Directions
Exactly the lines from the one with "This screenshot has width=1456, height=819." through the final line of the entries, and nothing else, should appear in the answer; no pictures go in it.

Records from a dataset
⁂

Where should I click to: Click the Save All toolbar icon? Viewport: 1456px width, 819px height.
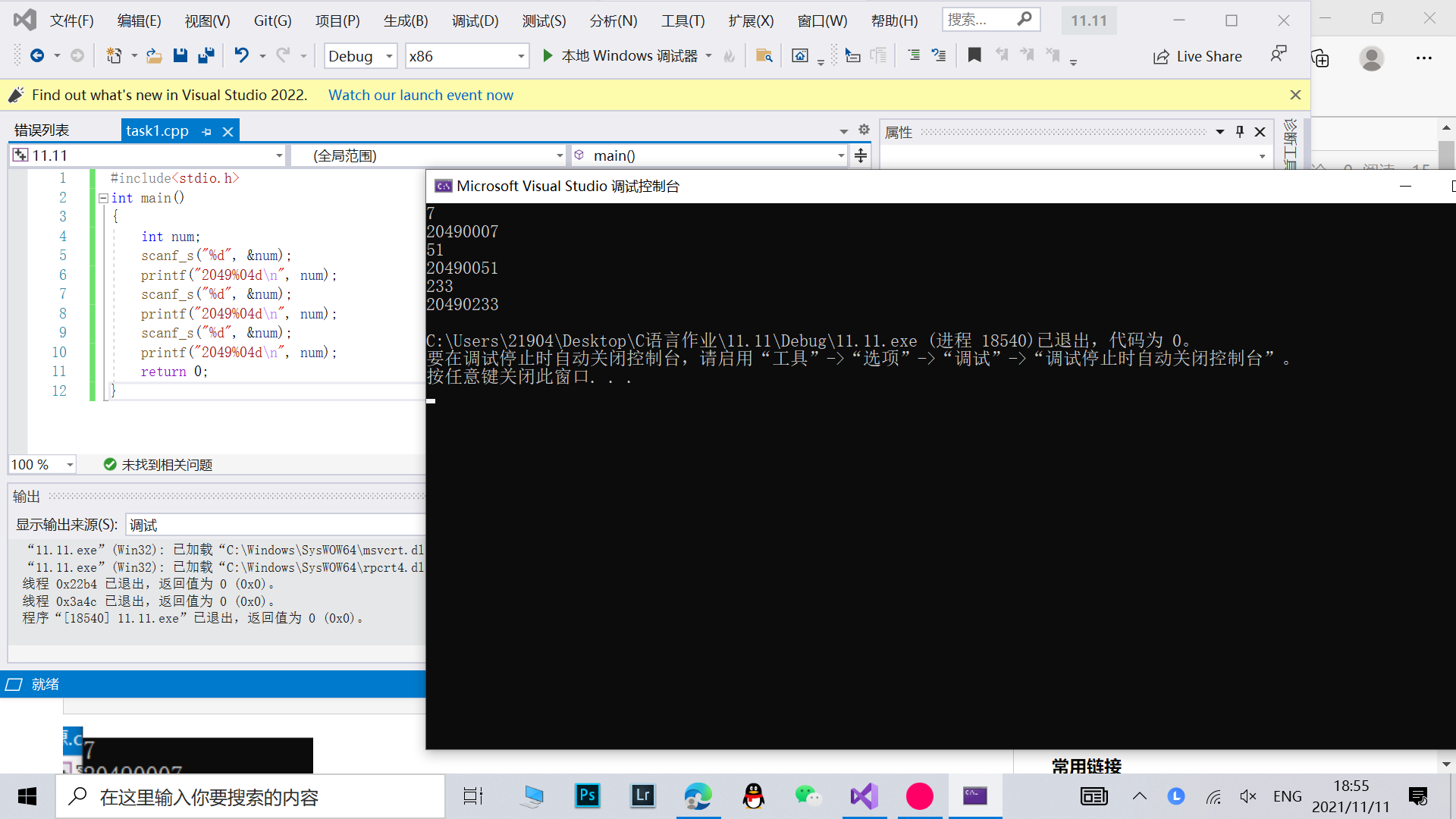tap(206, 55)
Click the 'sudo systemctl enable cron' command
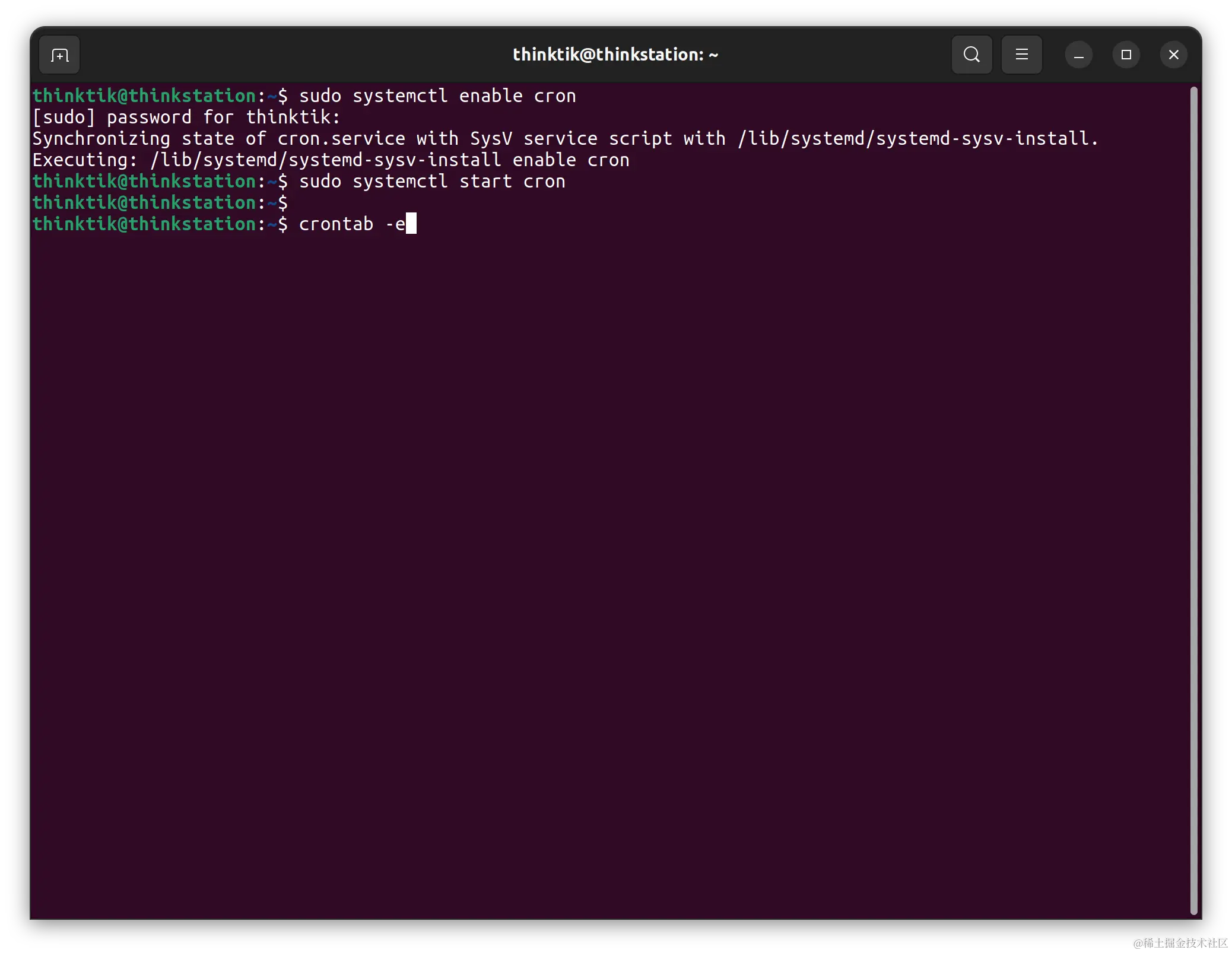This screenshot has width=1232, height=953. click(x=437, y=96)

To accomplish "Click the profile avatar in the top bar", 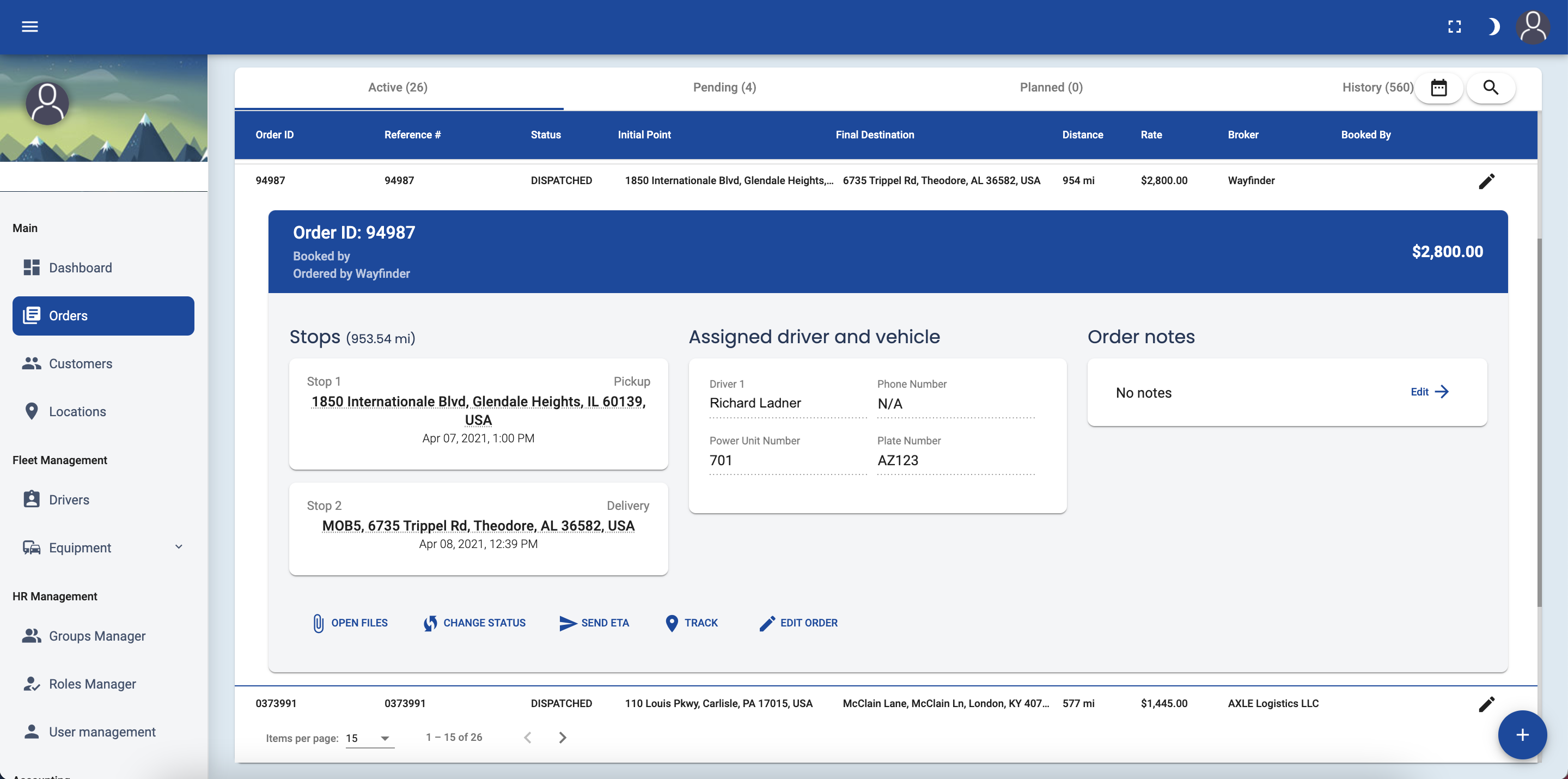I will pos(1533,26).
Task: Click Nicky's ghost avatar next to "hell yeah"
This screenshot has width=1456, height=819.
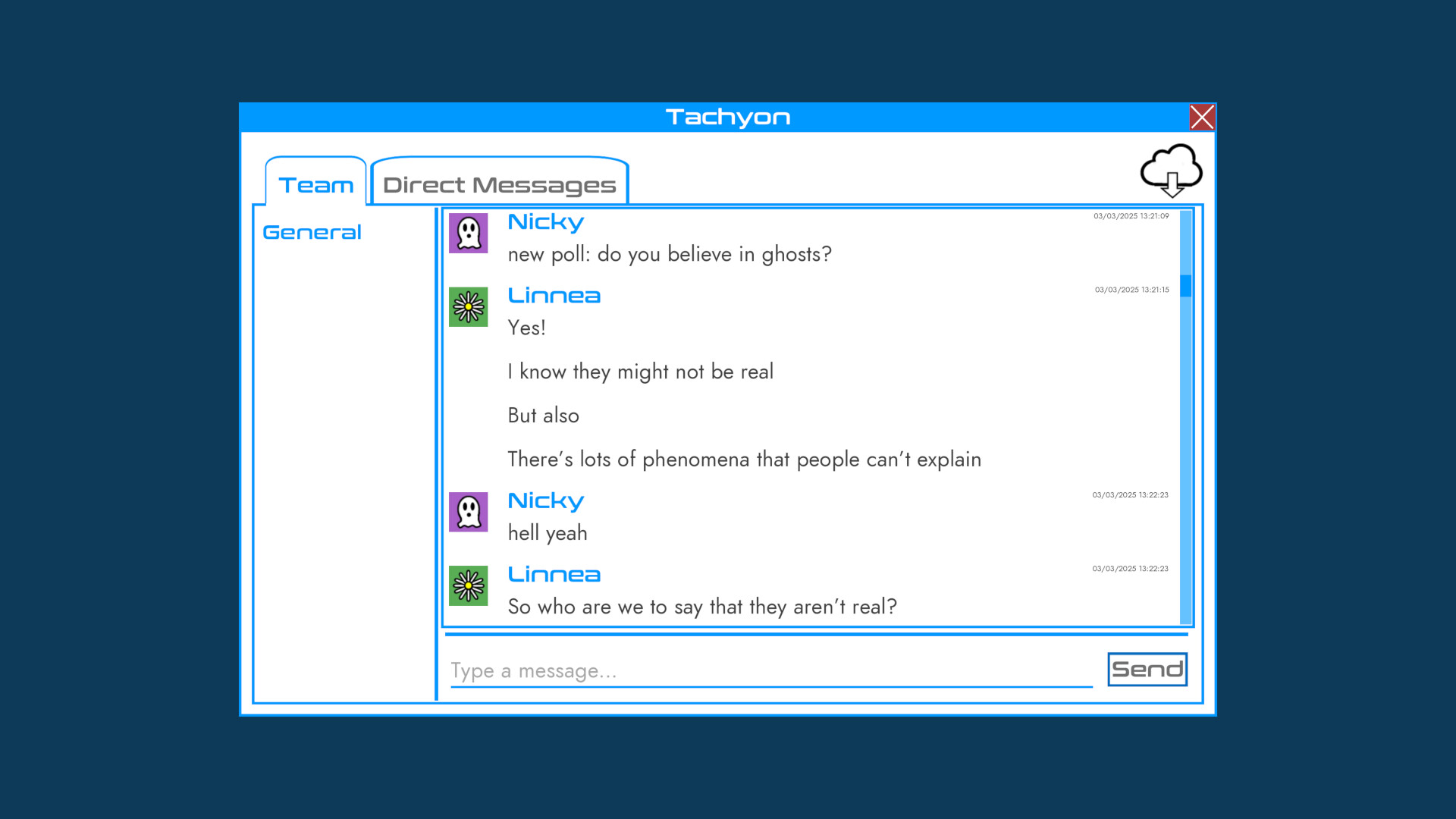Action: [468, 513]
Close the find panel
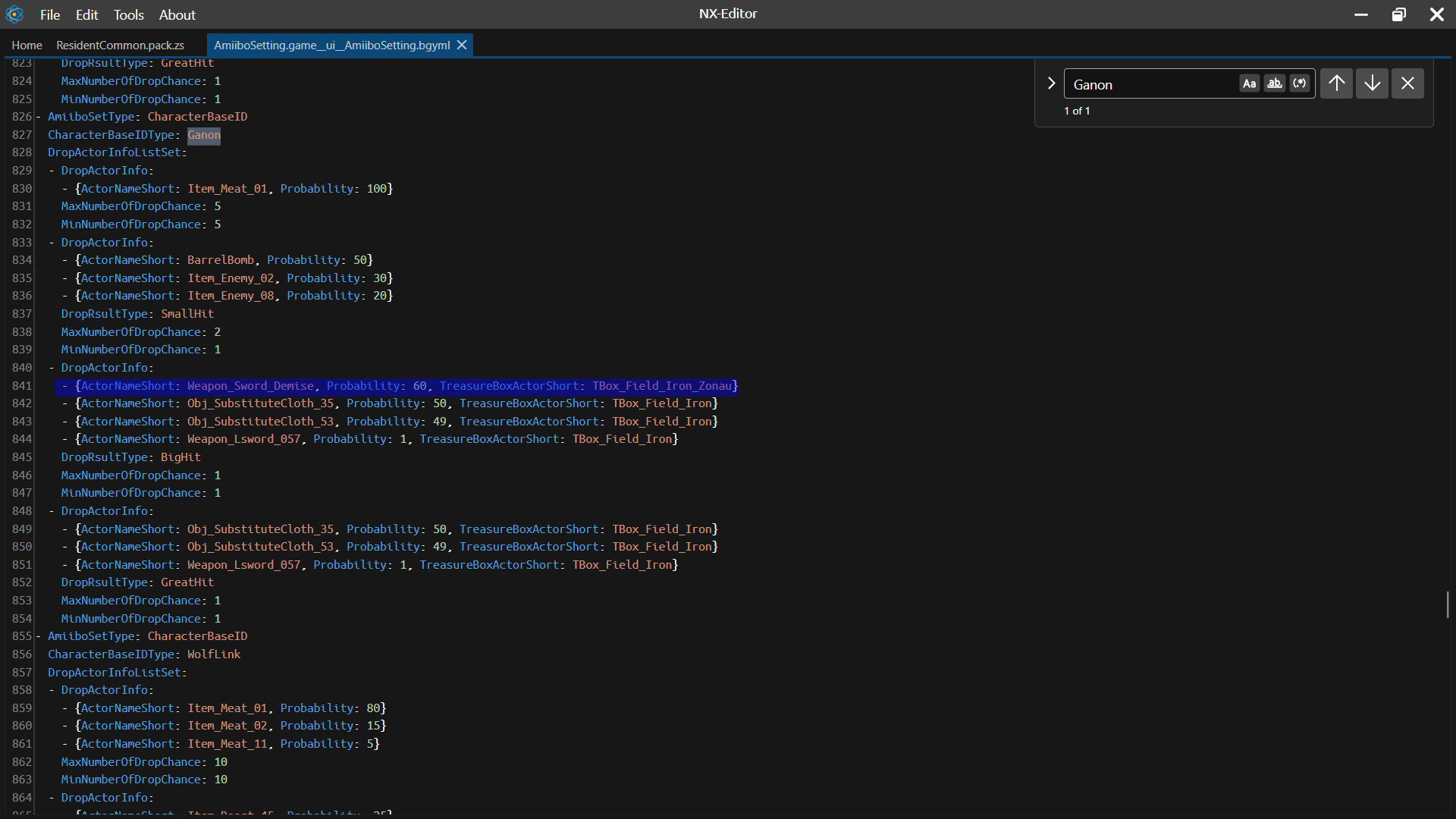Viewport: 1456px width, 819px height. click(1407, 83)
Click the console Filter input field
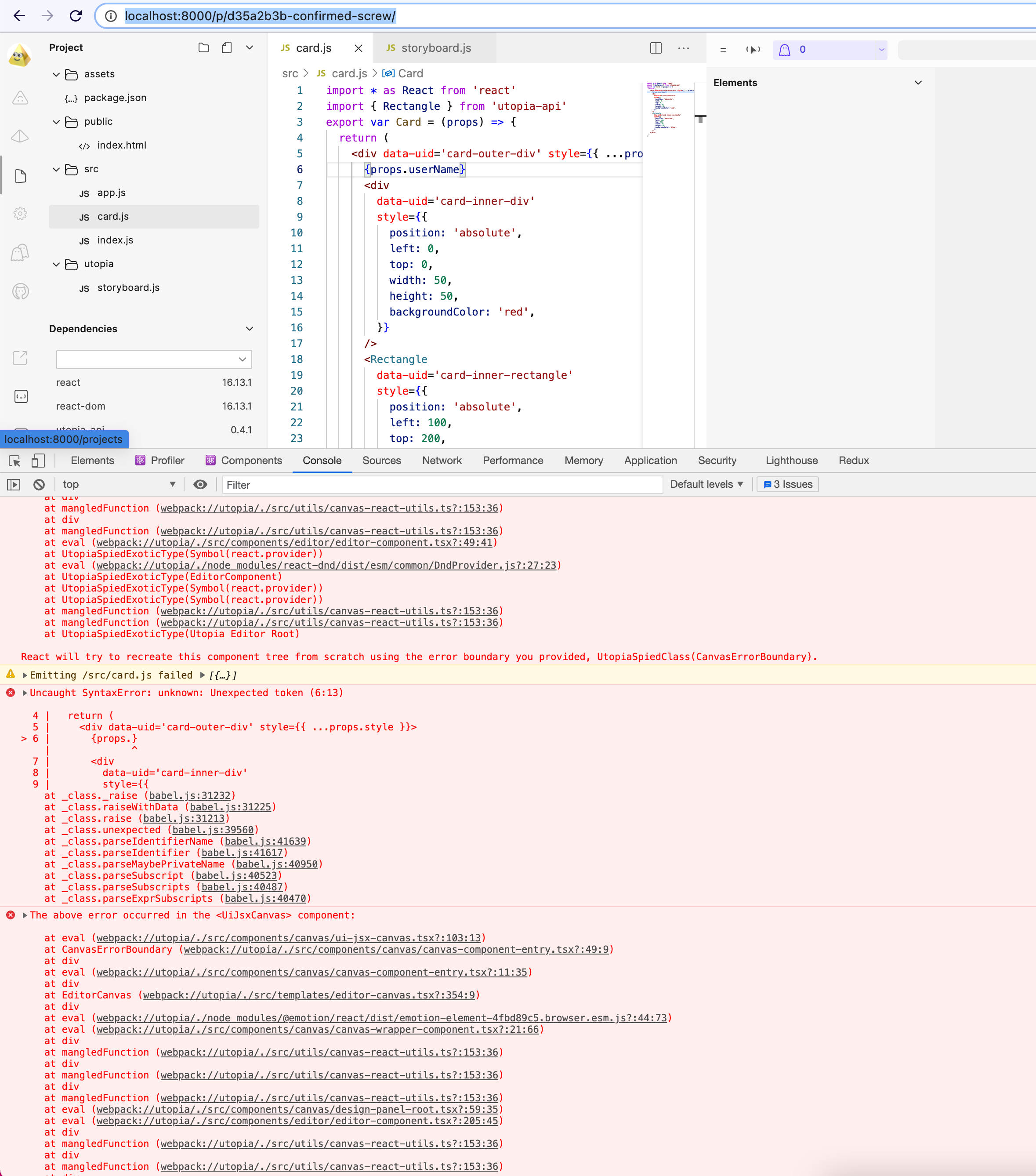 442,485
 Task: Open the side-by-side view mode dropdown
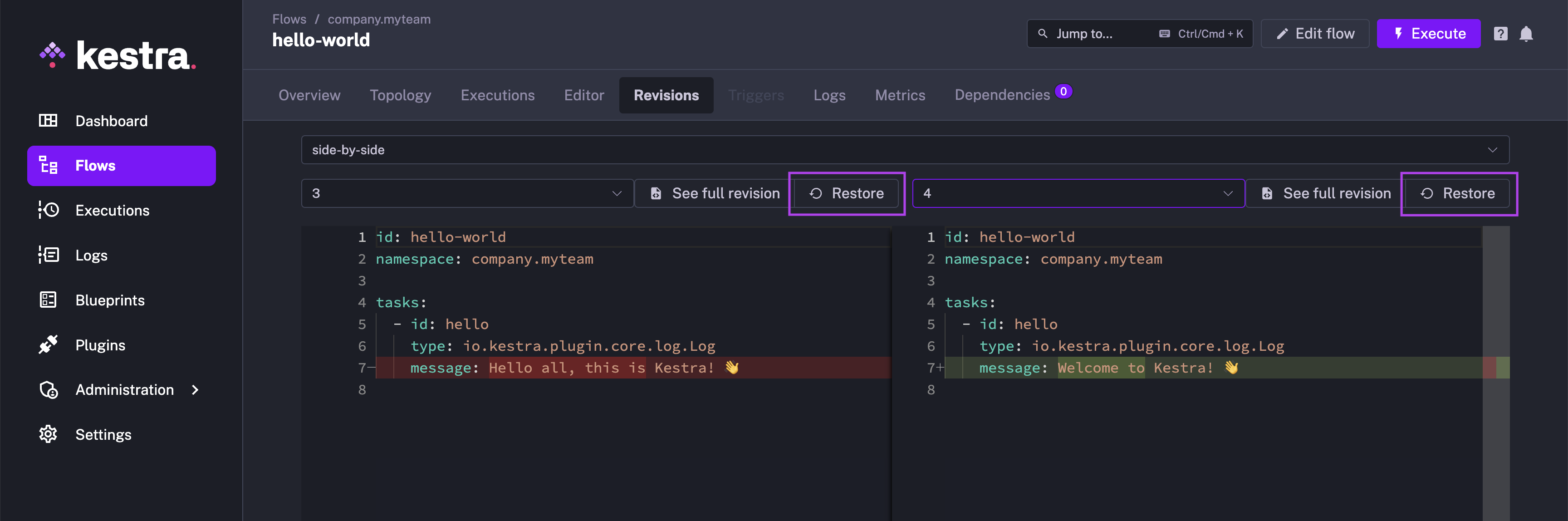pyautogui.click(x=902, y=149)
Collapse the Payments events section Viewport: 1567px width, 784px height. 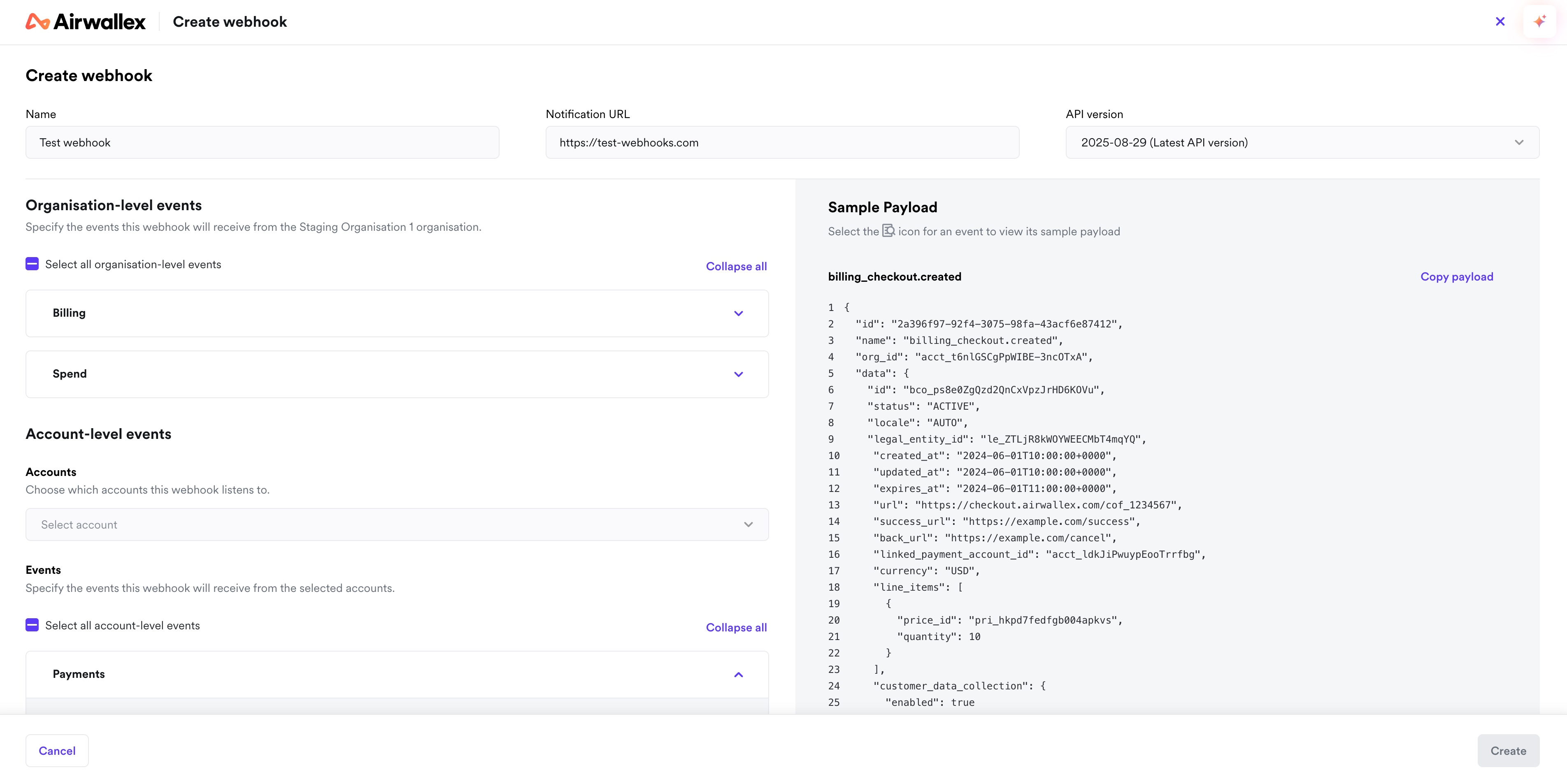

⁂

Task result
This screenshot has width=1456, height=819.
Action: [468, 513]
Close the find panel
Viewport: 1456px width, 819px height. click(1407, 83)
Click the console Filter input field
 442,485
 Task: Open the side-by-side view mode dropdown
pyautogui.click(x=902, y=149)
Collapse the Payments events section Viewport: 1567px width, 784px height. 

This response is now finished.